Copy out the data below word for word, leaving out the pictures.

-- Start Data to process --

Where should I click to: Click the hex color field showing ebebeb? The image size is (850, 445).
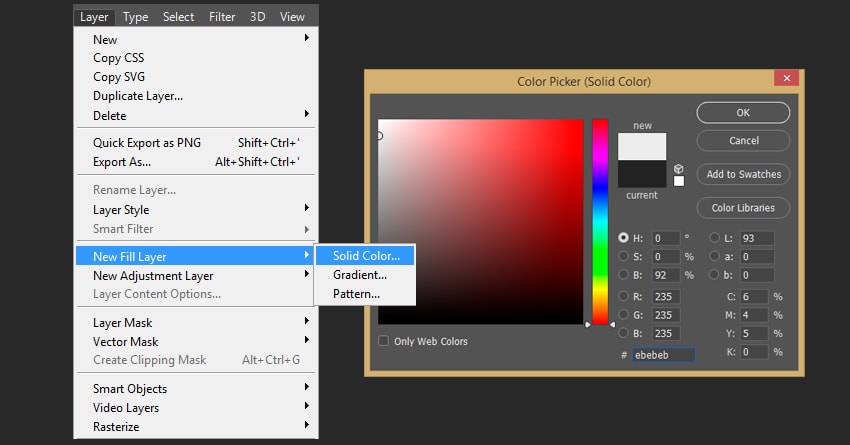coord(664,354)
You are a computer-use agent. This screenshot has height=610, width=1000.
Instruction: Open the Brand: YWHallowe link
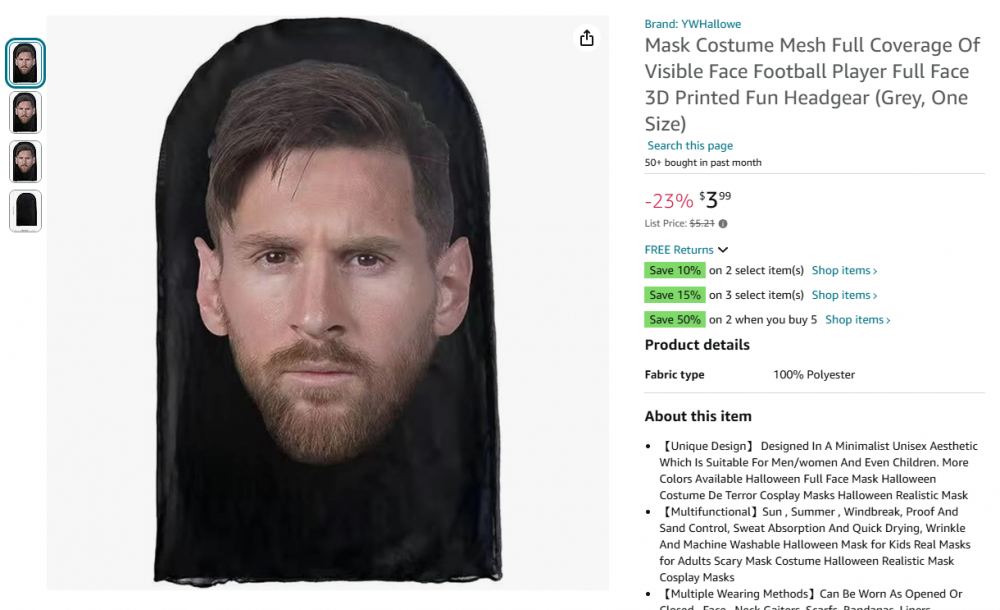(x=692, y=24)
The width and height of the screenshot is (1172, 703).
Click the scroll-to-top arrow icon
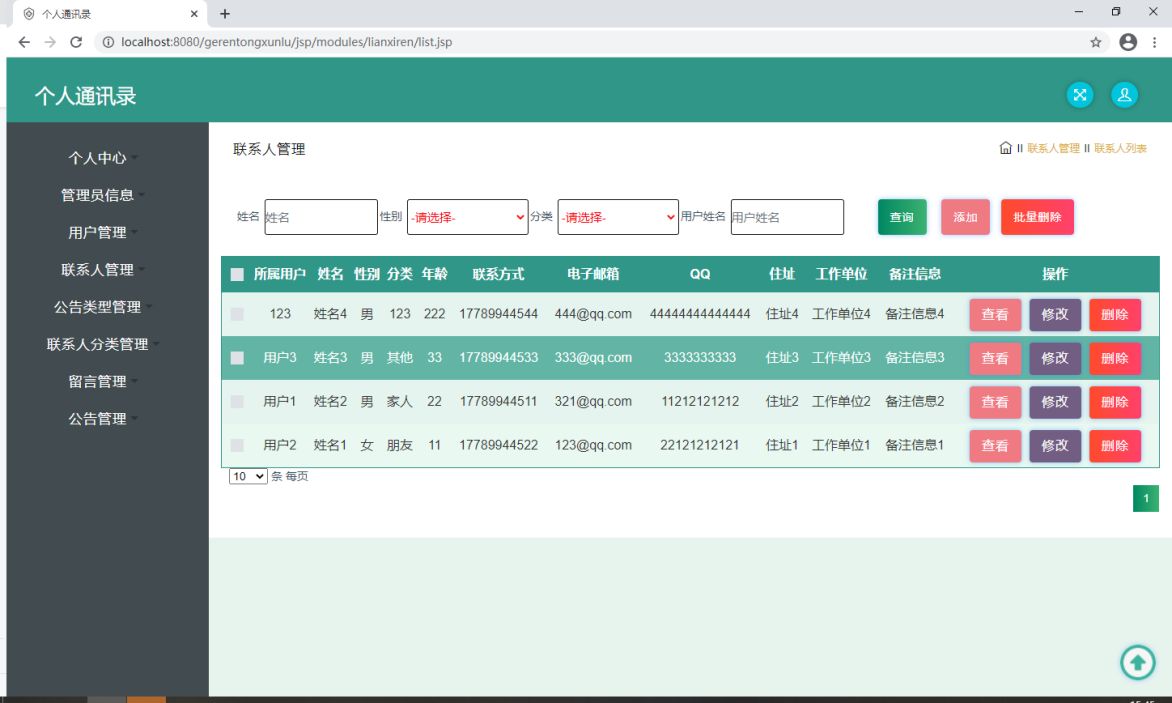point(1137,661)
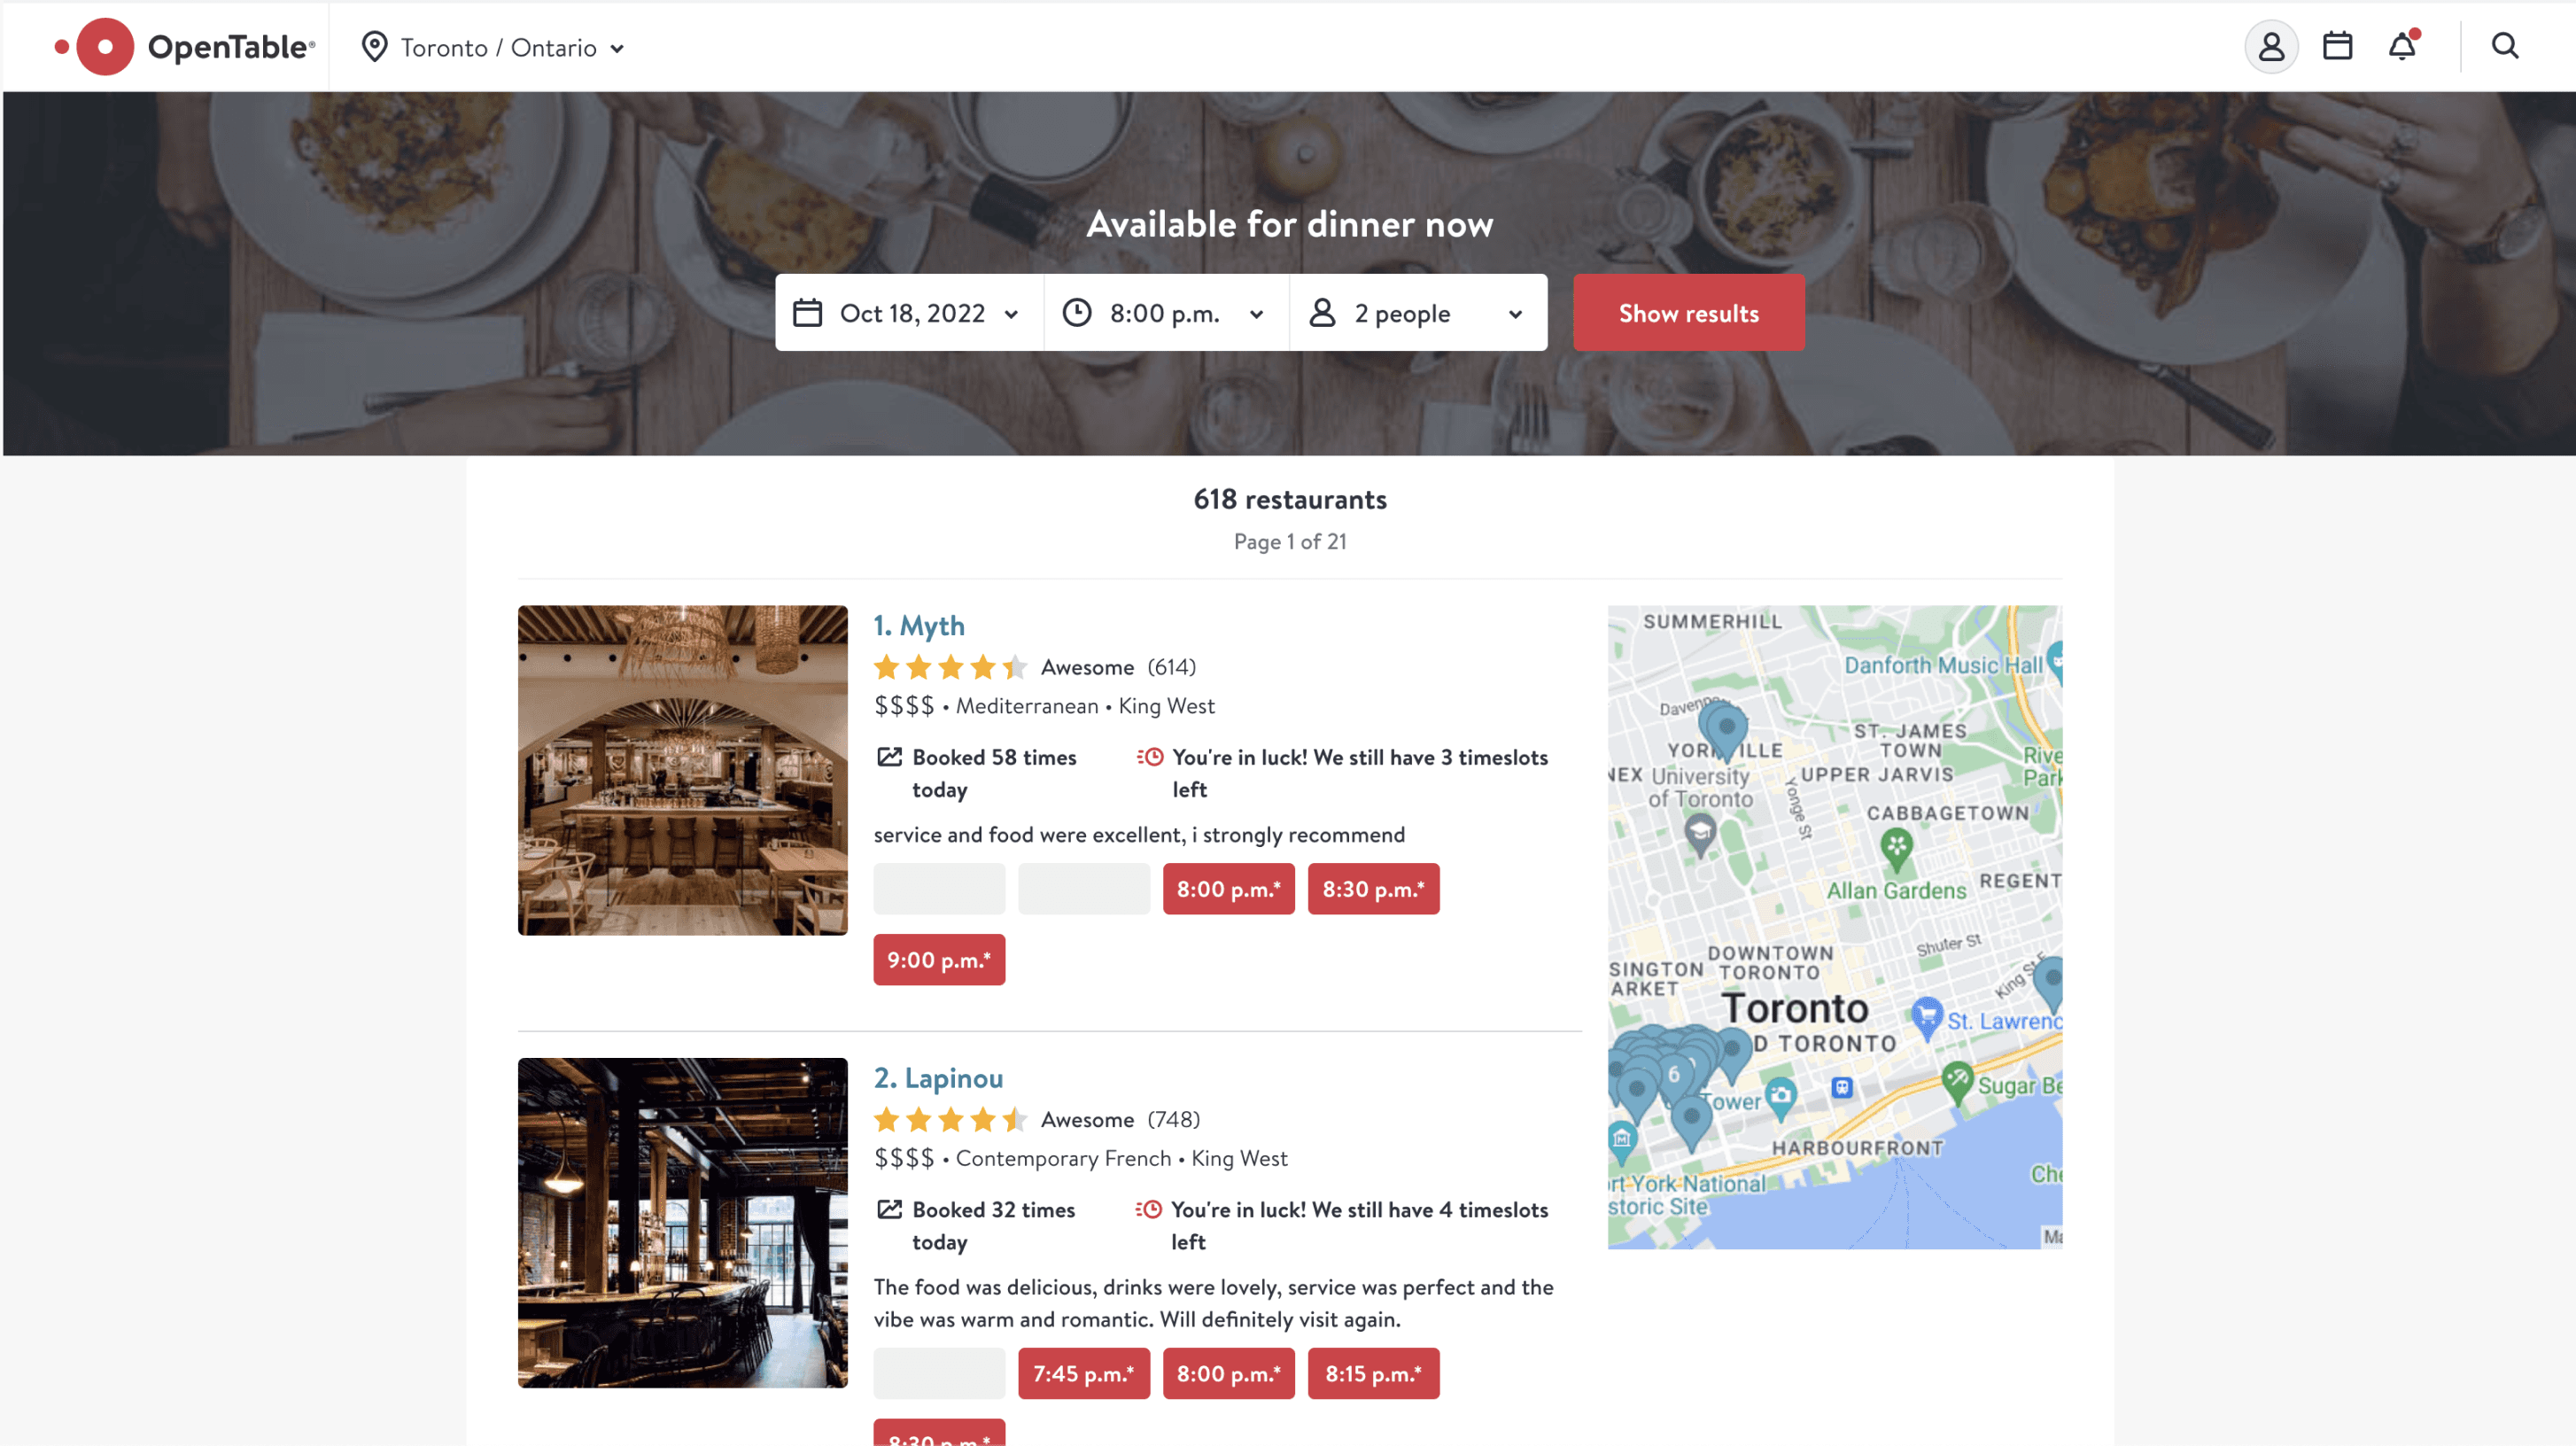Click the search magnifier icon
The image size is (2576, 1446).
(x=2504, y=46)
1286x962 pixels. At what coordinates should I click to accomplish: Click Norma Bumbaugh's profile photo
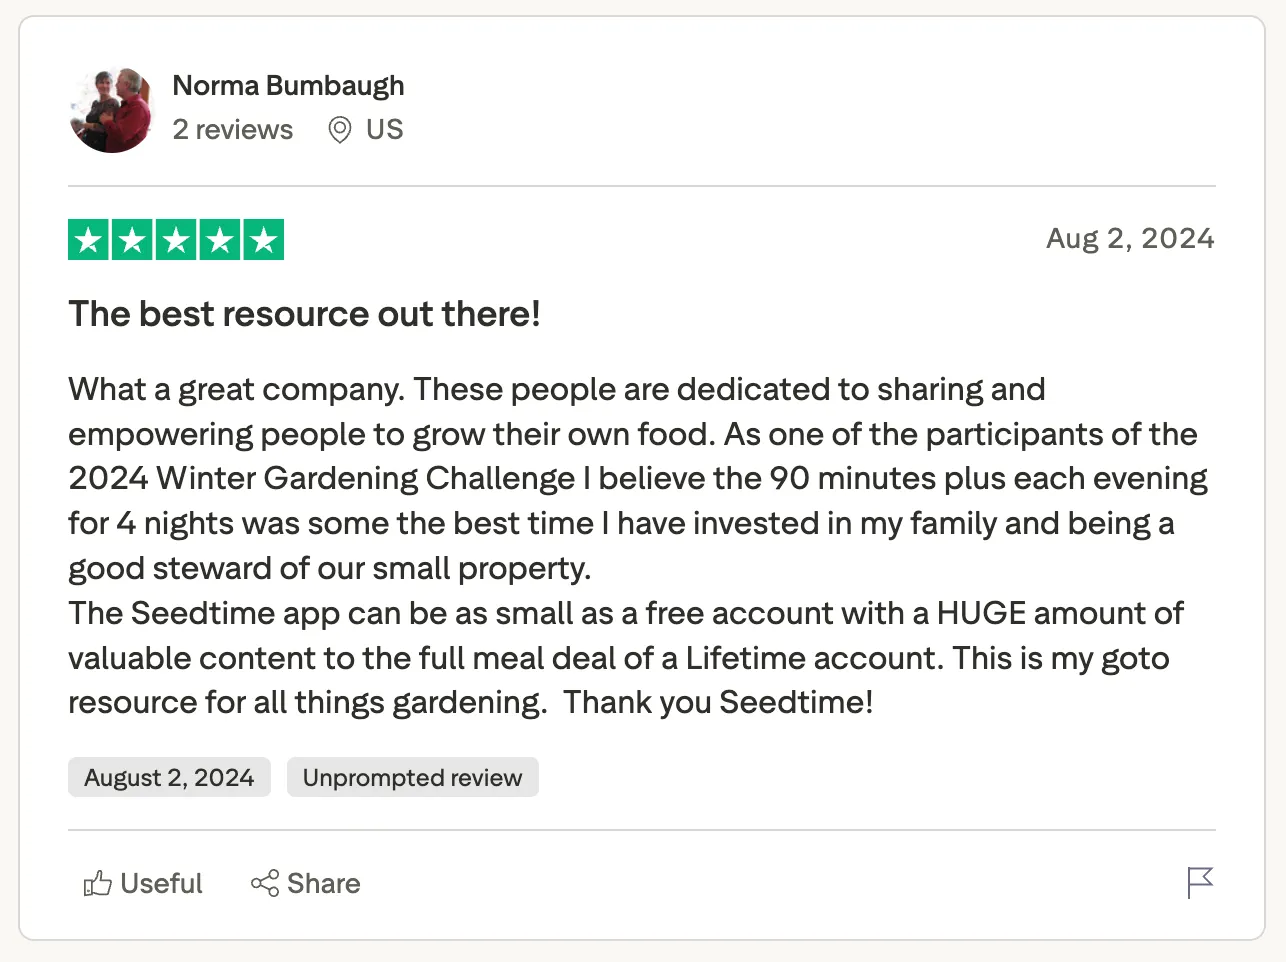pyautogui.click(x=111, y=110)
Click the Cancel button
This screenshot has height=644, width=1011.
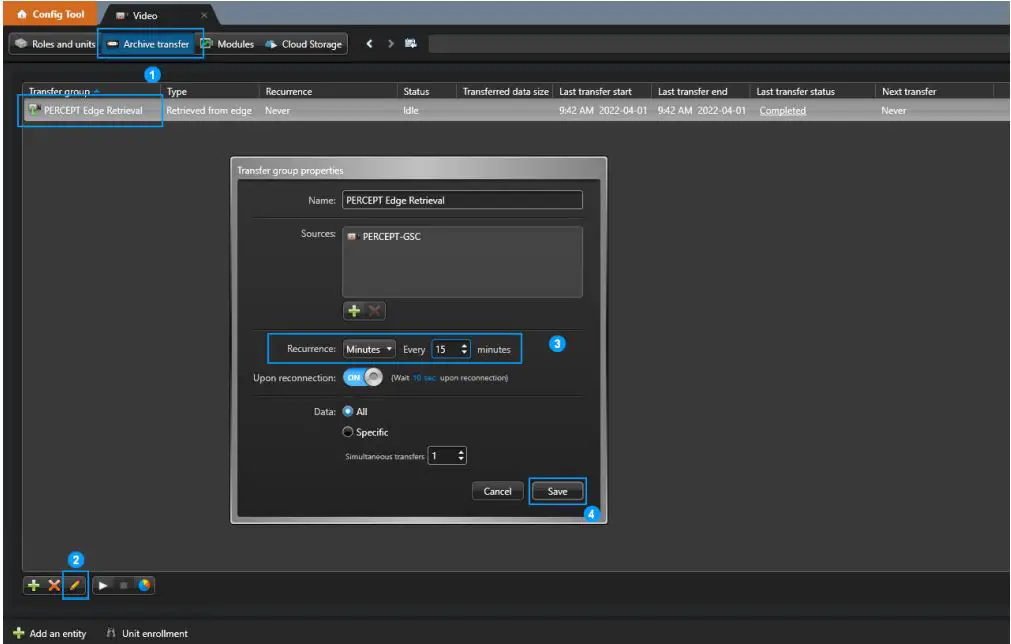[x=497, y=491]
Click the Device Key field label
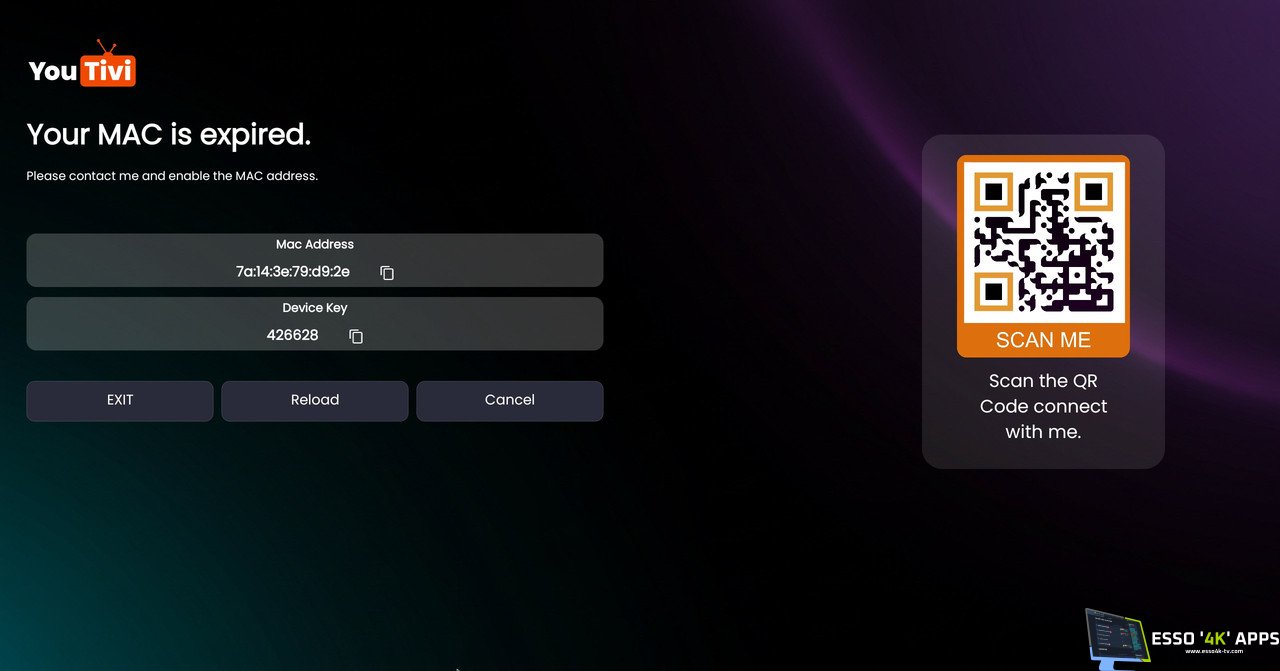 tap(315, 308)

-- End Data to process --

## Answer
Where should I click to: Click the hex color field showing ebebeb? The image size is (850, 445).
coord(664,354)
You are a computer-use agent. This screenshot has height=610, width=1000.
Instruction: Open the Brand: YWHallowe link
(x=692, y=24)
The width and height of the screenshot is (1172, 703).
Click the scroll-to-top arrow icon
point(1137,661)
Click the search magnifier icon
The image size is (2576, 1446).
(x=2504, y=46)
1286x962 pixels. At what coordinates should I click to accomplish: Click Norma Bumbaugh's profile photo
pyautogui.click(x=111, y=110)
Click the Cancel button
This screenshot has height=644, width=1011.
[x=497, y=491]
Click the Device Key field label
 tap(315, 308)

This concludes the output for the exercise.